At the end of the round, species that failed to feed their population, must reduce their population to the food eaten. If at any point a species loses all its population it goes extinct, and the player is compensated with cards equal in number to the trait cards possessed by the extinct species. The final round starts when the draw deck is empty. Any cards that the players were entitled to are instead drawn from cards set aside at the beginning of the game.

==History==

In 2010, a Russian company, RightGames, released Evolution: The Origin of Species designed by Dmitry Knorre (a professional biologist) and Sergei Machin. This game is similar to Evolution, but there are differences. For example, the food in the watering hole is determined by dice. In 2013, Knorre and Machin released Evolution: Random Mutations as a sequel to The Origin of Species, which according to Stuart West "does a great job of illustrating the random role of mutation, which can increase or decrease fitness".

North Star Games acquired the English rights to Evolution: The Origin of Species and released the result in 2014 as Evolution. They changed some rules so that Dale Yu considered "the 2014 version a different game entirely from its predecessor". A second edition was released in 2015. Flight, added as an expansion in 2015, allows players to deploy more costly but flexible flying species.
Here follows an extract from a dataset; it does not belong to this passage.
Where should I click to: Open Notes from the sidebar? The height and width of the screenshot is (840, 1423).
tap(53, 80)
A Climate expansion was released in 2016. It is also available as a stand-alone game. Evolution: The Beginning, a stand-alone simplified version aimed at younger players, was initially released exclusively in Target stores in 2016, but was released more widely in 2018. A video game adaptation of Evolution was released in 2019.

In 2020, a stand-alone sequel, Oceans, was released that retains the basic core ideas, but also plays very differently. Apart from the aquatic theme, one notable innovation is the introduction of dramatic shifts such as the Cambrian explosion.
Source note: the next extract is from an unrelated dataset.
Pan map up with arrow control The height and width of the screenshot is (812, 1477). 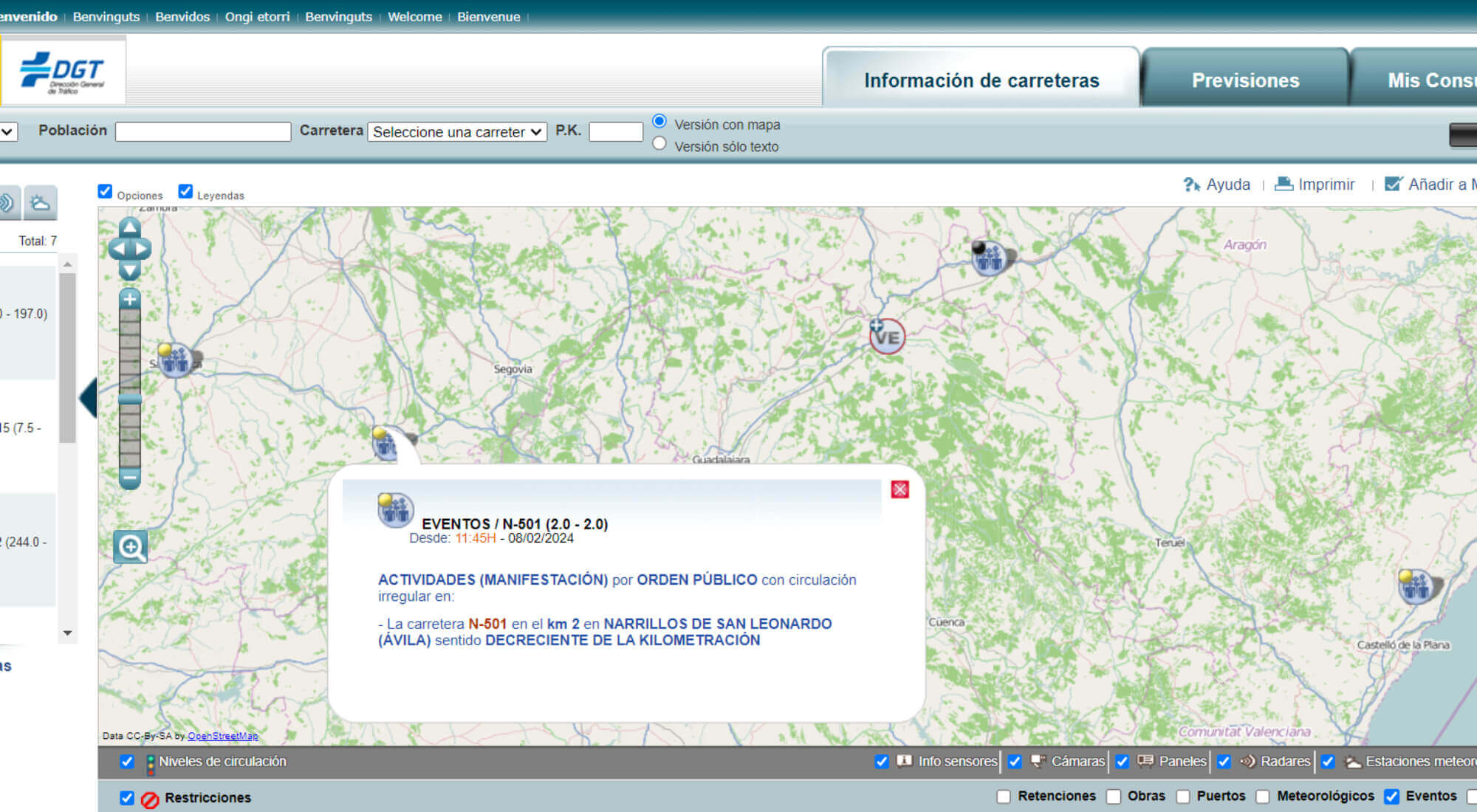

North Star Games have announced (via a product page at BoardGameGeek) a "complete redesign" of the system to "Make all Expansions Compatible" and "Make the base game a more gentle and inviting experience to new players". This is scheduled for release in 2023.

==Reception==
The San Francisco Chronicle called Evolution one of the "best board games to play this year" for a "visceral sense of how cutthroat the law of the jungle can be". Stuart West reviewed Evolution for Nature (along with two other Evolution-themed games): "The gameplay is simple to grasp, but can get very tactical. In particular, as with real evolution, the best strategy depends on what everyone else is doing". The Guardian praised the game: "With 129 trait cards, there's a lot of variety – around 12,000 potential species to create – and you can split your play style between spawning peaceful plant-eaters or creating carnivores to feed on other players' beasts". Ars Technica praised the series' artwork, the handling of the theme, its "edutainment" value, its engine building and the enjoyability of its game play. They also called Evolution: Climate one of "the best board games of 2016".

Morgan Muell et al (writing in the scientific journal Evolution), praised Evolution: The Beginning for its educational value, saying "It is particularly well-suited for teaching evolutionary arms races, adaptations, and interspecific interactions. In particular, we think the game is excellent for demonstrating how evolution has no foresight — a difficult concept for many students". They also called Evolution: Climate their "top-rated evolution themed strategy board game for use as an educational resource" whilst retaining gameplay that "remains fairly simple to understand (and to teach)".